* _Exercise_: Print each record below character for character.

_____

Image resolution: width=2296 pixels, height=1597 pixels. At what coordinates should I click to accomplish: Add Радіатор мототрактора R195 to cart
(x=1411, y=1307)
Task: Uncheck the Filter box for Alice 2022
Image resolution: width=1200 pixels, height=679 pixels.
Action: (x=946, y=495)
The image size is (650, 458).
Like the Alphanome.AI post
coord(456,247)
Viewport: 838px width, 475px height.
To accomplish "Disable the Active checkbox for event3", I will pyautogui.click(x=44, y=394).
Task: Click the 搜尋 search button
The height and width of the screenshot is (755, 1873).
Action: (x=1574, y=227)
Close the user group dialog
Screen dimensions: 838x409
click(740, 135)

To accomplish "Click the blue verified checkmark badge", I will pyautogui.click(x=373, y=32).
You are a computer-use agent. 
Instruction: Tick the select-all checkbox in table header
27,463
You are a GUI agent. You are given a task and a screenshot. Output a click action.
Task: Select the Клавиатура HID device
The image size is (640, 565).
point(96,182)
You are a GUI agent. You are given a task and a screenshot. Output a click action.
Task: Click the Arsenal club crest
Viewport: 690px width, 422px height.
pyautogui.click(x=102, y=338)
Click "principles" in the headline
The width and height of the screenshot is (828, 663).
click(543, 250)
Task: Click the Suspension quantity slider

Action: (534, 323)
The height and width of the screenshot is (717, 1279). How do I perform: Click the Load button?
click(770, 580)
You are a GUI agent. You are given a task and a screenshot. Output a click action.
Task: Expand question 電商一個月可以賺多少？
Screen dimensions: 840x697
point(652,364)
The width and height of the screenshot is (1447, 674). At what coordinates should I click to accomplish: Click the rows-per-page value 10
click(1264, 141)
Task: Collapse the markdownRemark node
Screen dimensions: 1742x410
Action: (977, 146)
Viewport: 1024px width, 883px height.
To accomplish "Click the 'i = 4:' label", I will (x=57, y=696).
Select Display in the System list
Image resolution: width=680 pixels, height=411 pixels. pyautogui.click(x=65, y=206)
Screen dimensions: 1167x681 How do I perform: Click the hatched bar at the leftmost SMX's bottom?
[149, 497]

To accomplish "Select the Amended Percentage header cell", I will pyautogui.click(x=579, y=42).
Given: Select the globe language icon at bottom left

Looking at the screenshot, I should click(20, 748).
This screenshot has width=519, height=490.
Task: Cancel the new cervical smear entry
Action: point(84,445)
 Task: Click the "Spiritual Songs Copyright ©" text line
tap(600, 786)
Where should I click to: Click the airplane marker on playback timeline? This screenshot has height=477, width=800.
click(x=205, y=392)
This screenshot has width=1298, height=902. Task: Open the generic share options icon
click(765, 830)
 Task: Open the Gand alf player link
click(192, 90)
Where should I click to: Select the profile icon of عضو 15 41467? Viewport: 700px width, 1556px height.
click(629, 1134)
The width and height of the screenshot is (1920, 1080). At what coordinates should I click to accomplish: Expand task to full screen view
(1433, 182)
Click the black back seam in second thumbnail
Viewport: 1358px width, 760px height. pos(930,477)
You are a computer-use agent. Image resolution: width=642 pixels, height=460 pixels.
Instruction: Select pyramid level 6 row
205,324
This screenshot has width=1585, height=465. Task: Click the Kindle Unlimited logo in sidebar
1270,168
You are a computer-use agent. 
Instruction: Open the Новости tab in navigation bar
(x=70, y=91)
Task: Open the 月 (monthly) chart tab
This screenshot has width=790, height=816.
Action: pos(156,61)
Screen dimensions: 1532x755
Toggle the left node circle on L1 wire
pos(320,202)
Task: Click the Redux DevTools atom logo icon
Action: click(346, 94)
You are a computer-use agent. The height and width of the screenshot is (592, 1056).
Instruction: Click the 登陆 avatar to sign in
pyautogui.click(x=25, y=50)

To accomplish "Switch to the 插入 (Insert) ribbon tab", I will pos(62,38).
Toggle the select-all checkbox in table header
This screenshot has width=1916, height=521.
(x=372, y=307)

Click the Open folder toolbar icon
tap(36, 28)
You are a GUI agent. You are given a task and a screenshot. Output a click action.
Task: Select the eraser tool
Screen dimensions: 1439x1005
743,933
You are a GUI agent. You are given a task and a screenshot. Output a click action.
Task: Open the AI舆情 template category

_____

* _Task output_:
Image resolution: width=2296 pixels, height=1597 pixels. At what coordinates should I click to accomplish: Add Радіатор мототрактора R195 to cart
(x=1411, y=1307)
Task: Uncheck the Filter box for Alice 2022
Image resolution: width=1200 pixels, height=679 pixels.
Action: (x=946, y=495)
The image size is (650, 458).
Like the Alphanome.AI post
coord(456,247)
Viewport: 838px width, 475px height.
To accomplish "Disable the Active checkbox for event3", I will pyautogui.click(x=44, y=394).
Task: Click the 搜尋 search button
The height and width of the screenshot is (755, 1873).
Action: (x=1574, y=227)
Close the user group dialog
Screen dimensions: 838x409
click(740, 135)

To accomplish "Click the blue verified checkmark badge", I will pyautogui.click(x=373, y=32).
You are a computer-use agent. 
Instruction: Tick the select-all checkbox in table header
27,463
You are a GUI agent. You are given a task and a screenshot. Output a click action.
Task: Select the Клавиатура HID device
The image size is (640, 565).
point(96,182)
You are a GUI agent. You are given a task and a screenshot. Output a click action.
Task: Click the Arsenal club crest
Viewport: 690px width, 422px height.
pyautogui.click(x=102, y=338)
Click "principles" in the headline
The width and height of the screenshot is (828, 663).
click(543, 250)
Task: Click the Suspension quantity slider

Action: (534, 323)
The height and width of the screenshot is (717, 1279). How do I perform: Click the Load button?
click(770, 580)
You are a GUI agent. You are given a task and a screenshot. Output a click action.
Task: Expand question 電商一個月可以賺多少？
Screen dimensions: 840x697
point(652,364)
The width and height of the screenshot is (1447, 674). At what coordinates should I click to accomplish: Click the rows-per-page value 10
click(1264, 141)
Task: Collapse the markdownRemark node
Screen dimensions: 1742x410
Action: (977, 146)
Viewport: 1024px width, 883px height.
To accomplish "Click the 'i = 4:' label", I will (x=57, y=696).
Select Display in the System list
Image resolution: width=680 pixels, height=411 pixels. pyautogui.click(x=65, y=206)
Screen dimensions: 1167x681 How do I perform: Click the hatched bar at the leftmost SMX's bottom?
[149, 497]

To accomplish "Select the Amended Percentage header cell", I will pyautogui.click(x=579, y=42).
Given: Select the globe language icon at bottom left

Looking at the screenshot, I should click(20, 748).
This screenshot has width=519, height=490.
Task: Cancel the new cervical smear entry
Action: point(84,445)
 Task: Click the "Spiritual Songs Copyright ©" text line
tap(600, 786)
Where should I click to: Click the airplane marker on playback timeline? This screenshot has height=477, width=800.
click(x=205, y=392)
This screenshot has width=1298, height=902. Task: Open the generic share options icon
click(765, 830)
 Task: Open the Gand alf player link
click(192, 90)
Where should I click to: Select the profile icon of عضو 15 41467? Viewport: 700px width, 1556px height.
click(629, 1134)
The width and height of the screenshot is (1920, 1080). At what coordinates should I click to accomplish: Expand task to full screen view
(1433, 182)
Click the black back seam in second thumbnail
Viewport: 1358px width, 760px height. pos(930,477)
You are a computer-use agent. Image resolution: width=642 pixels, height=460 pixels.
Instruction: Select pyramid level 6 row
205,324
This screenshot has width=1585, height=465. Task: Click the Kindle Unlimited logo in sidebar
1270,168
You are a computer-use agent. 
Instruction: Open the Новости tab in navigation bar
(x=70, y=91)
Task: Open the 月 (monthly) chart tab
This screenshot has width=790, height=816.
Action: pos(156,61)
Screen dimensions: 1532x755
Toggle the left node circle on L1 wire
pos(320,202)
Task: Click the Redux DevTools atom logo icon
Action: click(346, 94)
You are a computer-use agent. The height and width of the screenshot is (592, 1056).
Instruction: Click the 登陆 avatar to sign in
pyautogui.click(x=25, y=50)

To accomplish "Switch to the 插入 (Insert) ribbon tab", I will pos(62,38).
Toggle the select-all checkbox in table header
This screenshot has width=1916, height=521.
(x=372, y=307)

Click the Open folder toolbar icon
tap(36, 28)
You are a GUI agent. You are given a task and a screenshot. Output a click action.
Task: Select the eraser tool
Screen dimensions: 1439x1005
743,933
You are a GUI agent. You are given a task and a screenshot. Output a click action.
Task: Open the AI舆情 template category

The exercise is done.